A coalition of more than 15 organizations and community members at large held a peaceful demonstration on the main quad Tuesday in response to the six Danish cartoons printed in the Daily Illini last Thursday.
"The demonstration was to illustrate two points," said Reem Rahman, junior in LAS and communications director of the University's Council on American-Islamic Relations. "First to show that we were all united under a peaceful cause against all forms of hatred, and second to educate each other that all religious figures are worthy of dignity and respect regardless of diversity of faith."
Shaz Kaiseruddin, Muslim Student Association president and graduate student, said the demonstration was part of a larger initiative geared towards promoting open dialogue.
Various members from the community showed their support.
Stacy Coleman, a Christian who is a member of the Muslim Women's Outreach, said the Muslims' heart and purpose were in the right place.
"I wanted to support a peaceful effort to communicate why so much that has happened is hurtful to Muslims," she said. "Perhaps by my presence there, as someone who is not a Muslim by appearance, may cause other non-Muslims to stop and reconsider preconceptions they may have that are not grounded in truth."
John Hudson, visiting lecturer in the Intensive English Institute, said the demonstrators were getting their message across in a peaceful and reasonable way.
"I'm all for that," Hudson said.
Throughout the demonstration, there were about ten speakers from the campus and the community, giving prepared statements or their personal reactions, Rahman said.

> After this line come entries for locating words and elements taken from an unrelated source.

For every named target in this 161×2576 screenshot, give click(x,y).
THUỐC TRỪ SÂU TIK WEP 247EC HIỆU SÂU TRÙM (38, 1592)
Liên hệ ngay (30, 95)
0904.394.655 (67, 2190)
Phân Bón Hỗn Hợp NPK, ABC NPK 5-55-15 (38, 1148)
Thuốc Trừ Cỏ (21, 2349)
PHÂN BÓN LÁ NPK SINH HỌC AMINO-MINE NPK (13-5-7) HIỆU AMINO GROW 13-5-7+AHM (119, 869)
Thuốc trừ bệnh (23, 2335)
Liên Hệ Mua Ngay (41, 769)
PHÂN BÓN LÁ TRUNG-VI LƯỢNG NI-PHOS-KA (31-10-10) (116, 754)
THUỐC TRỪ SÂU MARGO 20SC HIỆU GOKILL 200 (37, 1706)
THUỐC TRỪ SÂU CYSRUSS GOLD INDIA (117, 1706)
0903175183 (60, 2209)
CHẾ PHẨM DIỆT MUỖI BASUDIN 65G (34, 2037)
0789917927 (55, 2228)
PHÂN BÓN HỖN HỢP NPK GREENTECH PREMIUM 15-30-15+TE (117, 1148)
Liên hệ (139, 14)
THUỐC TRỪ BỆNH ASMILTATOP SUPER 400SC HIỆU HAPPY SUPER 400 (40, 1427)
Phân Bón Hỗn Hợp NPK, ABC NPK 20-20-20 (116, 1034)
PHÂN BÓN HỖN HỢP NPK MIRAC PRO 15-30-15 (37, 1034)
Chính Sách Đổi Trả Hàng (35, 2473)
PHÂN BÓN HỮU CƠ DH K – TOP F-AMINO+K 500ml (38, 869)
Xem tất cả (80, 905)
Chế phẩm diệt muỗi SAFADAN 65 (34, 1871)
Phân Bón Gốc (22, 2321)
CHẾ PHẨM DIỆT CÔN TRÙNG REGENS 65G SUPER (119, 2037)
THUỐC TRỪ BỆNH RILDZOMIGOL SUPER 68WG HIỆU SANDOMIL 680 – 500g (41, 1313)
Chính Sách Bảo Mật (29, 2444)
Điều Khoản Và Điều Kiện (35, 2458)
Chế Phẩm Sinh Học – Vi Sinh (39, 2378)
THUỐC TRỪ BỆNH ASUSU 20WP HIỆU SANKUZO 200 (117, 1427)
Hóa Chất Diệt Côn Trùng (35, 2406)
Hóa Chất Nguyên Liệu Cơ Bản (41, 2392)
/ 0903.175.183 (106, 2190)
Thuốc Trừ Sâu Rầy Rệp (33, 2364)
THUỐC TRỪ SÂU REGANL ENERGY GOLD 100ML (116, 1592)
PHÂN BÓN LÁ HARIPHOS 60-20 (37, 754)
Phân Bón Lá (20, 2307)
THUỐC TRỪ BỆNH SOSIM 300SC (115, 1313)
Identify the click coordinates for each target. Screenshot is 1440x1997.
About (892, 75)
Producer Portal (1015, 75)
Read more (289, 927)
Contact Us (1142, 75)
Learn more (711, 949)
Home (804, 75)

She estimated about 120 people were present.
Carol Inskeep, librarian at the Urbana Free Public Library, said she had been concerned about the perception of Muslim people in the U.S. ever since Sept. 11.
"Our government has been violating the civil liberties of Muslims living in our country and increasing this climate of stereotyping," Inskeep said. "We need to stop sowing hatred and misunderstanding and think about what's actually going to promote education and the public good."
Mobin Shorish, emeritus in comparative education and economics of education, agreed good learning cannot take place in a hostile environment.
"The cartoons go against the mission of the University," Shorish said.
In addition to the crowd of supporters there were neutral University administrators who refused to comment and outspoken protesters against the demonstration.
Leo Buchignani, senior in Communications, acting privately, read from the Quran translated by Abdullah Yusuf Ali, "The Sword of the Prophet" by Serge Trifkovic and "The Politically Incorrect Guide to Islam" by Robert Spencer, projecting loudly from the patio to be heard over the speakers.
"A bunch of people gathered to protest against free expression of the truth about Islam," Buchignani said, who said he had been extensively researching Islam. "So I arrived to express the truth about Islam, lest otherwise people think the Muslims were right, and nobody dared contradict them."
Buchignani was joined by friend Marcin Kulis, junior in LAS, who held up a blown-up cartoon of Prophet Muhammad wearing a bomb-shaped turban.
"When what everyone 'knows' is so far from the truth, the best one can do is state the truth boldly and hope it begins a process of change," Buchignani said.
Kulis said the best way to protest was showing the cartoons, and he chose the particular one because it was the specific cartoon that Muslims worldwide took offense to.
"Muslims are trying to intimidate us into not expressing our natural rights," Kulis said. "That is why the New York Times and the Washington Post decided not to publish the articles, because the reaction worldwide has been so extreme, even deadly, that they have silenced our presses. As long as I live, I will never be silenced."
The crowd reacted to the portrayal of Muhammad's enlarged cartoon.
"That makes me really angry right now," said Moein Khawaja, an alumna who graduated in December 2005. "But then again he has a right to do it, just as we do. To me, that man standing right there with the poster is racist."
Kulis said he was surprised with the amount of ignorant statements he heard about racism.
"Race is the physical appearance of a human, not what they believe," Kulis said.
A lecture by Ahmed Rehab, communications director of the Chicago chapter of the Council on American-Islamic Relations, was the second part of the agenda to promote open dialogue.
Rehab shared his analogy of the Muslims' reaction to the Danish cartoons.
During his lecture, Rehab said if the Statue of Liberty had been defaced, Americans would have protested. If the Eiffel Tower was vandalized, the French would be more than upset, because it is an emblem of a nation. It's not just a statue. It's not just a tower. Likewise, Rehab said, it's not just a cartoon.
"He was excellent on conveying the larger complexity of the issue of Islamophobia," Kaiseruddin said.